Glimmer component is not getting updated

Hi everyone!

I am trying to make a simple button that shows a spinner until the promise returned by the action is resolved. I’m updating the tracked values in the action, but I can’t see any changes in the rendered component. Is there something that I am missing?

import Component from '@glimmer/component';
import { action } from '@ember/object';
import { tracked } from '@glimmer/tracking';

export default class InputButtonComponent extends Component {
  @tracked isWaiting;
  @tracked isError;

  @action
  handleAction() {
    if(!this.args.action) {
      return;
    }

    this.isWaiting = true;
    this.isError = false;

    return this.args.action().then(() => {
      this.isWaiting = false;
    }).catch(() => {
      this.isWaiting = false;
      this.isError = true;
    });
  }
}
<button ...attributes {{on "click" this.handleAction}}>
  {{#if this.isWaiting}}
    <FaIcon @icon="spinner" @spin={{true}} />
  {{/if}}

  {{#if this.isError}}
    <FaIcon @icon="exclamation-triangle" />
  {{/if}}

  {{yield}}
</button>

Hmm. I’m not sure what’s going wrong—this Twiddle has exactly that code (except that I removed the font-awesome stuff in favor of just text), and it seems to work as expected. You might check to make sure that the action being passed in is wired up correctly. :thinking:

How can I check if it is up correctly?

What does your invocation of the component to look like, and what is the backing class for the component or controller for that template?
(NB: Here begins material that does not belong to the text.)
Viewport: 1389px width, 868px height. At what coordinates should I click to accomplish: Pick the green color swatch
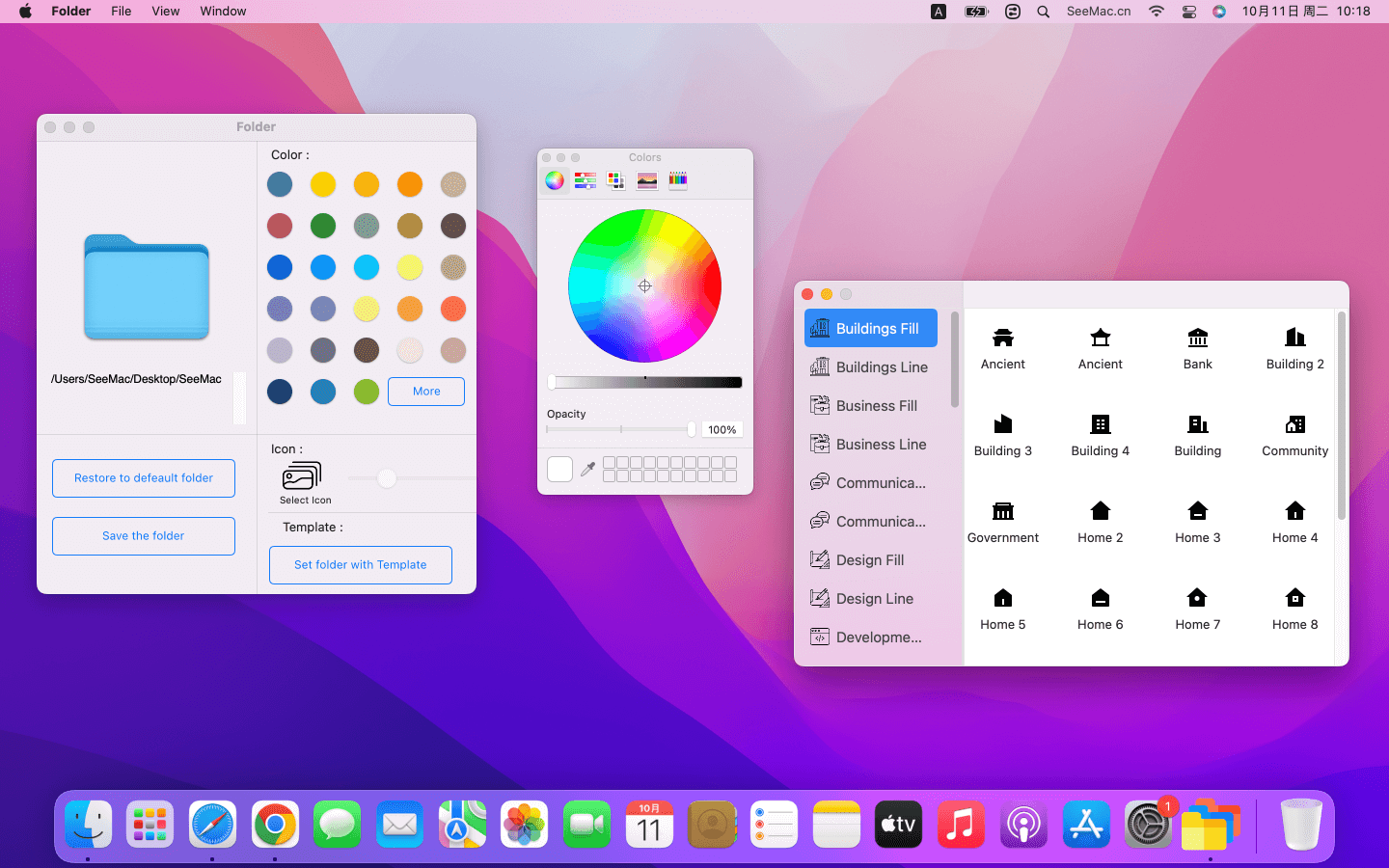pos(323,226)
I’m using it in a route template: Files · master · GISCollective / Frontend / web-frontend · GitLab

Ah, very good! Since the code is open source I’ll pull it down and see if I can make sense of the error and write it up here!

1 Like

Okay, I pulled it down and unfortunately I’m not sure how to run the whole app, but I’ve confirmed by writing a couple unit tests that the component itself works correctly. I’ve opened a merge request with those tests, and as I noted there, my current best guess is that the network response is happening fast enough that you’re just not actually seeing it, at least for local testing.